Adaptive designs are increasingly used in clinical trials and online experiments to improve participant outcomes by dynamically updating treatment allocation as data accumulate. In practice, experimenters often consider multiple candidate designs, each with distinct trade-offs. However, typically only one design is implemented at a time, leaving benefits and costs of alternative designs unobserved and unquantified. To address this, we propose a novel meta-level adaptive design framework that enables real-time, data-driven evaluation and selection among candidate adaptive designs. Specifically, we define a new class of causal estimands to evaluate adaptive designs and propose Targeted Maximum Likelihood Estimators for these estimands. These estimators are asymptotically normal while accommodating dependence in adaptive-design data without parametric assumptions, enabling online selection among candidate designs. We further apply this framework to a motivating example where multiple surrogates of a long-term outcome are considered for updating randomization probabilities in adaptive experiments. Unlike existing surrogate evaluation methods, our approach comprehensively quantifies surrogates' utility to accelerate detection of heterogeneous treatment effects, expedite updates to treatment randomization, and improve participant outcomes, facilitating dynamic selection among surrogate-guided designs. Overall, our framework provides a unified approach for evaluating opportunities and costs of various adaptive designs and guiding real-time decision-making in adaptive experiments.

Editorial analysis

A structured set of objections, weighed in public.

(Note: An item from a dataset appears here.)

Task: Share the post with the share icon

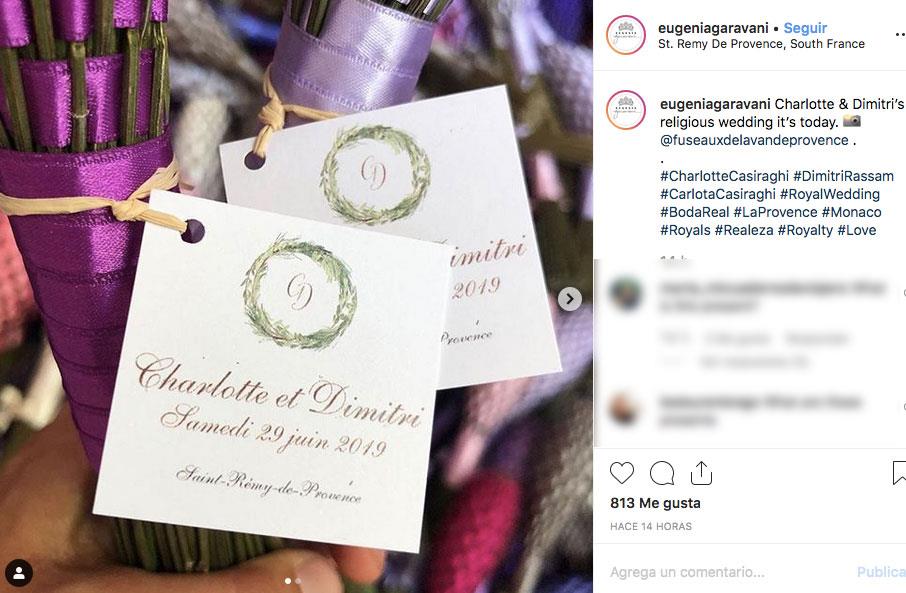Action: [x=701, y=473]
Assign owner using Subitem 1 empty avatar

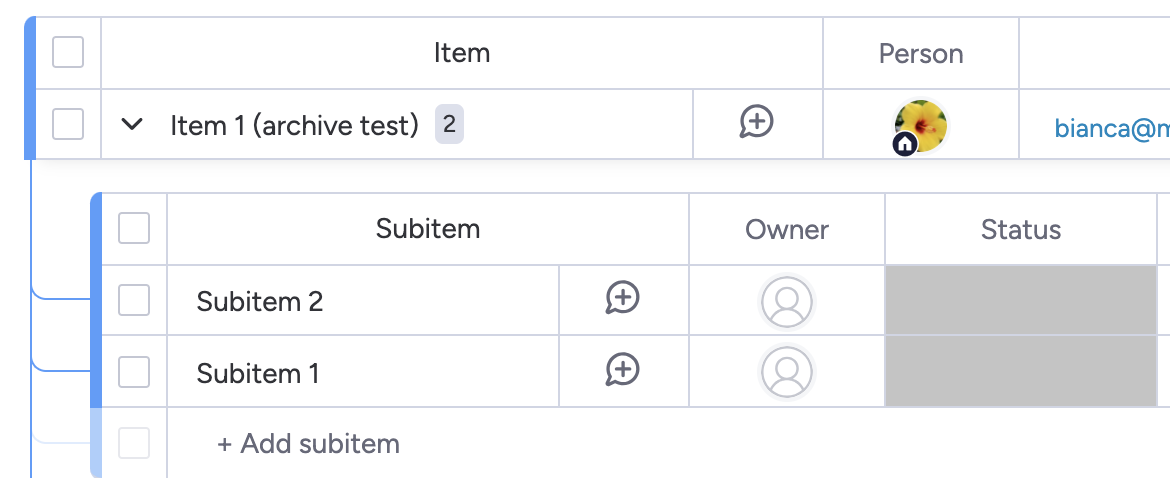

Desk editor's note, referee report, simulated authors' rebuttal, and a circularity audit. Tearing a paper down is the easy half of reading it; the pith above is the substance, this is the friction.

Referee Report

2 major / 1 minor

Summary. The paper proposes a meta-level adaptive design framework for real-time, data-driven evaluation and selection among multiple candidate adaptive designs. It defines a new class of causal estimands for this purpose and develops Targeted Maximum Likelihood Estimators (TMLE) asserted to be asymptotically normal while accommodating dependence in adaptive-design data without parametric assumptions; the framework is applied to surrogate-guided designs to quantify their utility for detecting heterogeneous treatment effects and improving outcomes.

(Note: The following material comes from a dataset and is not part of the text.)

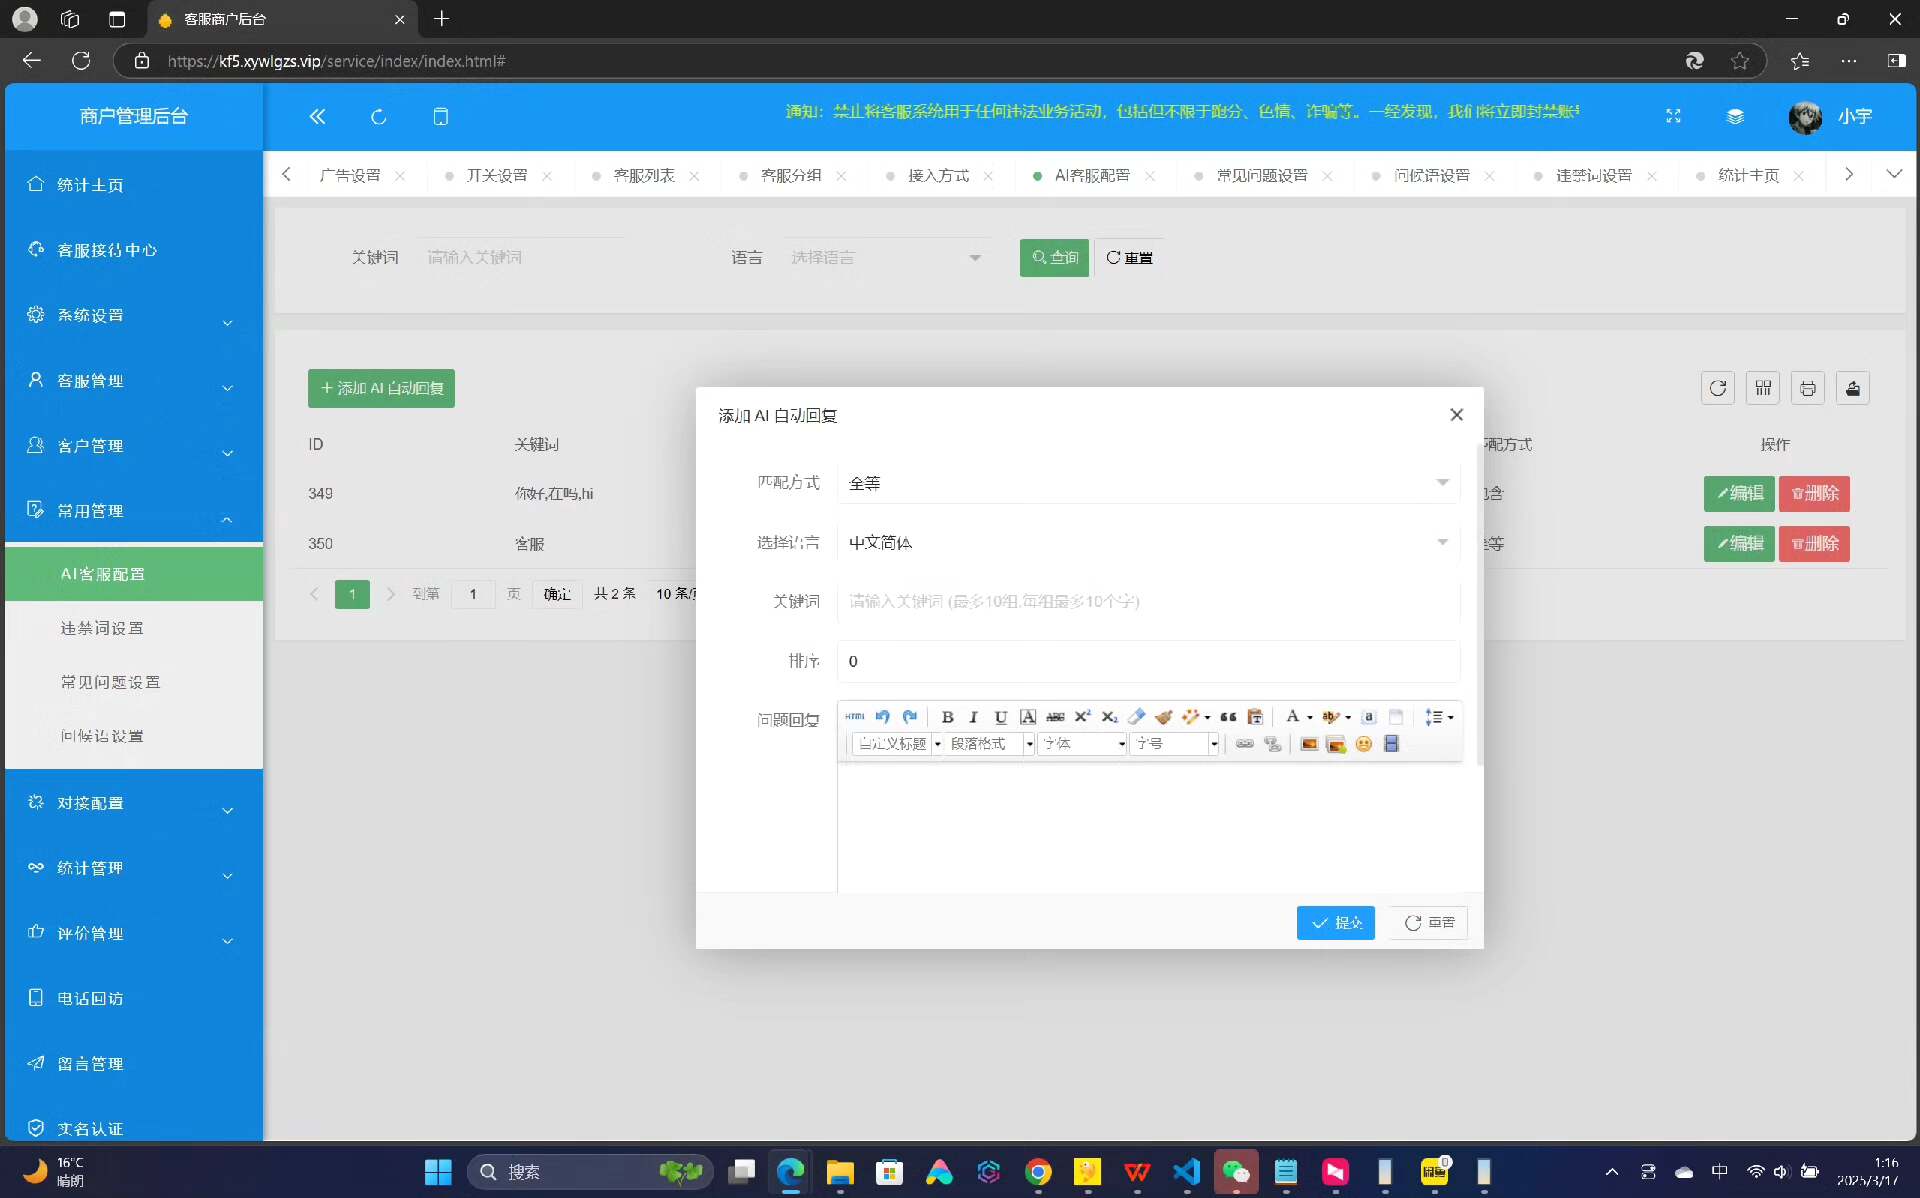
Task: Click the print icon above the table
Action: coord(1807,388)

Significance. If the asymptotic normality and valid inference results hold under the dependence induced by adaptive randomization and online selection, the work would supply a unified, non-parametric tool for comparing the benefits and costs of alternative adaptive designs in clinical trials and online experiments, extending TMLE theory to meta-level design evaluation and surrogate assessment.

major comments (2)
  1. [Abstract] Abstract: the claim that the TMLE estimators 'are asymptotically normal while accommodating dependence in adaptive-design data without parametric assumptions, enabling online selection among candidate designs' is load-bearing for the entire framework, yet the manuscript provides no derivation, proof sketch, or simulation evidence that the influence-function remainder vanishes at the required rate once the same running estimates are used for data-dependent design switching.
  2. [Abstract] Abstract (and motivating example paragraph): the online selection step among surrogate-guided designs creates a regime-switching or stopped process whose effect on the asymptotic expansion is not automatically controlled by standard TMLE results for fixed or slowly varying nuisances; no analysis addresses whether the additional layer of dependence preserves asymptotic linearity.
minor comments (1)
  1. The abstract refers to 'a motivating example' and 'simulation results' implicitly through the framework's application, but no concrete numerical results, tables, or figures are described in the provided text to illustrate performance.

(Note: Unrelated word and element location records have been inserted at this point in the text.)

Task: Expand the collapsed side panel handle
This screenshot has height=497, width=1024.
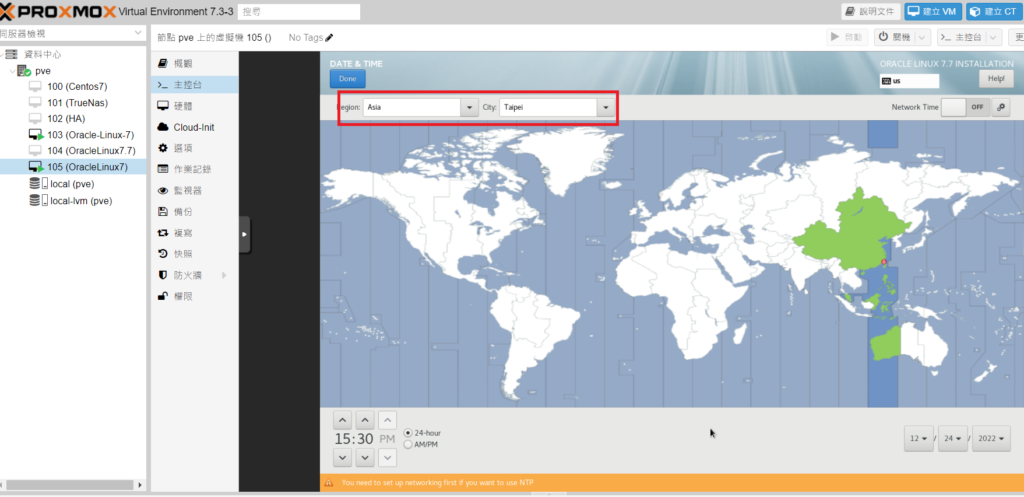Action: click(x=245, y=234)
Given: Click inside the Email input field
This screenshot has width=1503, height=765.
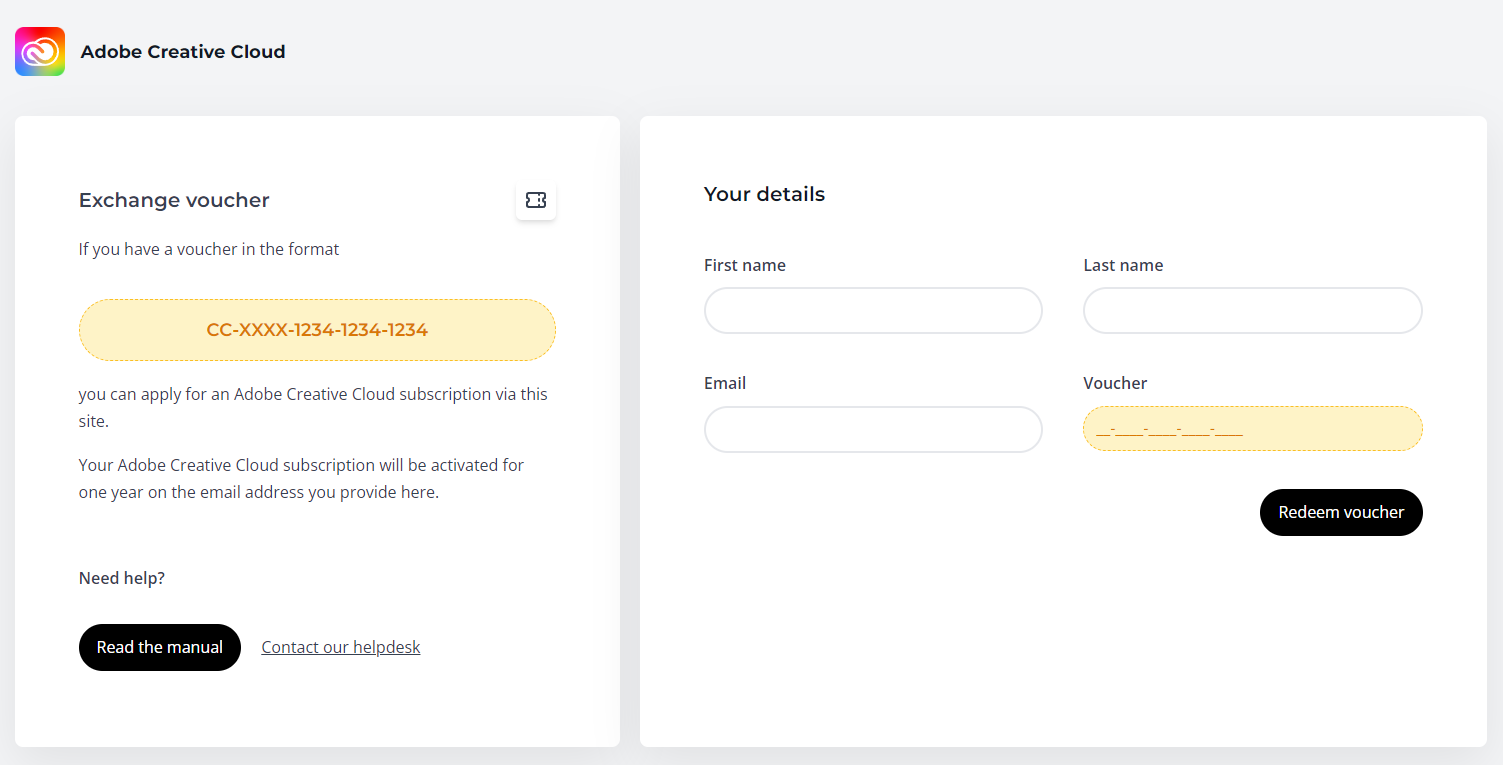Looking at the screenshot, I should coord(873,429).
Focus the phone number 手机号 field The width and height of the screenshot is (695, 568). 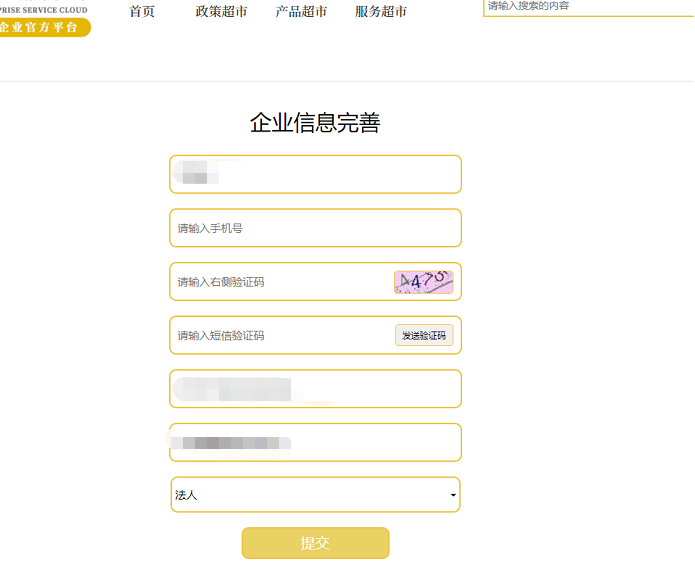pyautogui.click(x=315, y=228)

Simulated Author's Rebuttal

2 responses · 0 unresolved

We thank the referee for the constructive and insightful comments on our manuscript. We address each major comment below in a point-by-point manner and commit to revisions that strengthen the presentation of the asymptotic results without altering the core contributions.

read point-by-point responses
  1. Referee: [Abstract] Abstract: the claim that the TMLE estimators 'are asymptotically normal while accommodating dependence in adaptive-design data without parametric assumptions, enabling online selection among candidate designs' is load-bearing for the entire framework, yet the manuscript provides no derivation, proof sketch, or simulation evidence that the influence-function remainder vanishes at the required rate once the same running estimates are used for data-dependent design switching.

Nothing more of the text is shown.